Well, the immediate consequence is literally nothing.
But that is in itself significant.
Because what would normally take place on Monday is that Smith would have his regular start-of-week meeting with his Labour opposite number, Nick Brown, to plan the week's business in the Commons.
So Smith won't find out if Brown is planning retaliatory action.
Now I am unclear whether Brown cancelled the meeting. Or whether it's not happening simply because there are only two more days till recess.
But it doesn't much matter either way.
Because the absence of the meeting will keep the government guessing all through the long hot summer whether Brown will suspend all pairing arrangements, come the autumn - thus making life a misery for Tory MPs, who would never then be granted leave of absence from parliament during the many important votes that are anticipated.
With their personal and family lives wrecked in this way, Tory morale would be hammered even more than it is today.

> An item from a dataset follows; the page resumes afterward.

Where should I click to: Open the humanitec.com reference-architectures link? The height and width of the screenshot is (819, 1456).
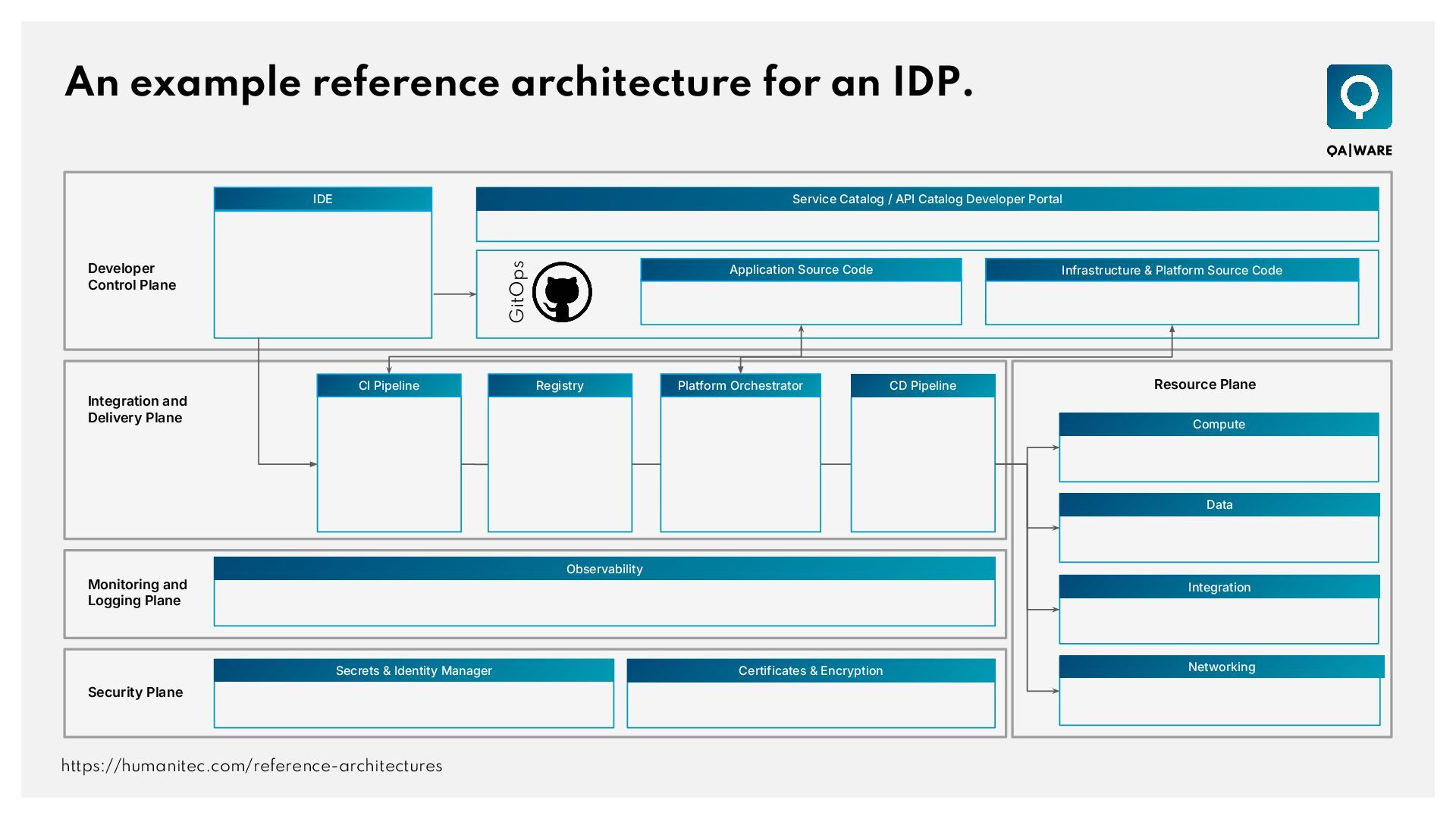pos(252,766)
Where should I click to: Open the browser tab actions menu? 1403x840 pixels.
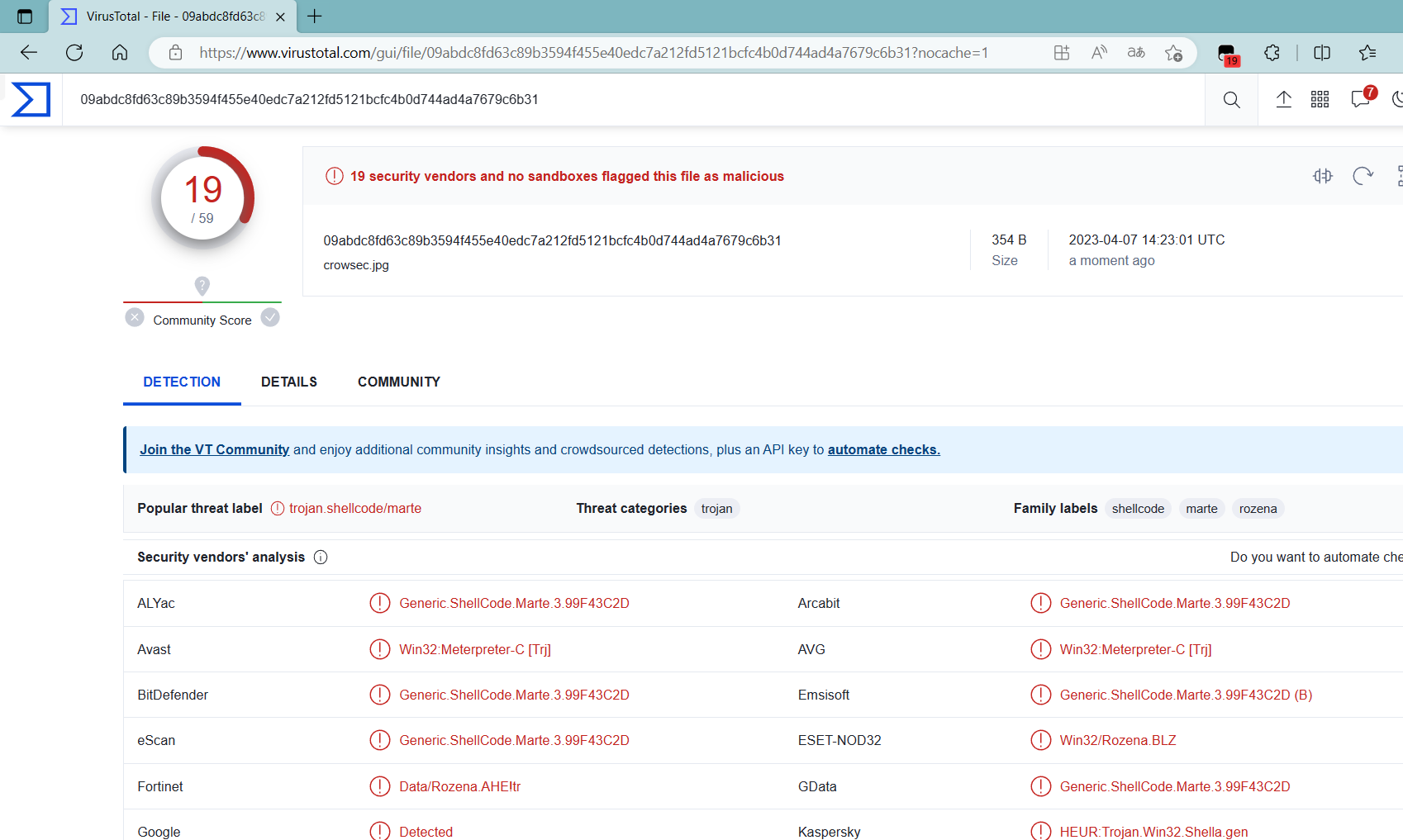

Which would be tricky for a Brexit-beleaguered PM.
There are two reasons why those close to the Labour chief whip think he will terminate pairing, even though it was the Lib Dems who were directly affected by Smith's unsporting gambit, not Labour.
First is that there will never be a session as important to the survival of a PM as this autumn's, and Labour will want to maximise the chances of votes going against her - in the hope that somehow that would prompt a general election.
Second, Smith is widely seen as an ardent May loyalist and an opponent of Boris Johnson, the recently departed foreign secretary who pretends to the Tory crown, so anything that destabilises Smith would be seen by the chief whip as mischief-making useful to Labour.
Or to put it another way, in unilaterally trying to ditch pairing etiquette on Tuesday night during those life-or-death votes on the trade bill, Smith put short-term government gain above long-term government stability.
As I said on Friday, Tory MPs expect Smith to pay the ultimate personal price for that.
But right now, whether or not Smith keeps his position, the PM may end up losing Commons votes, the confidence and support of her MPs and even her job.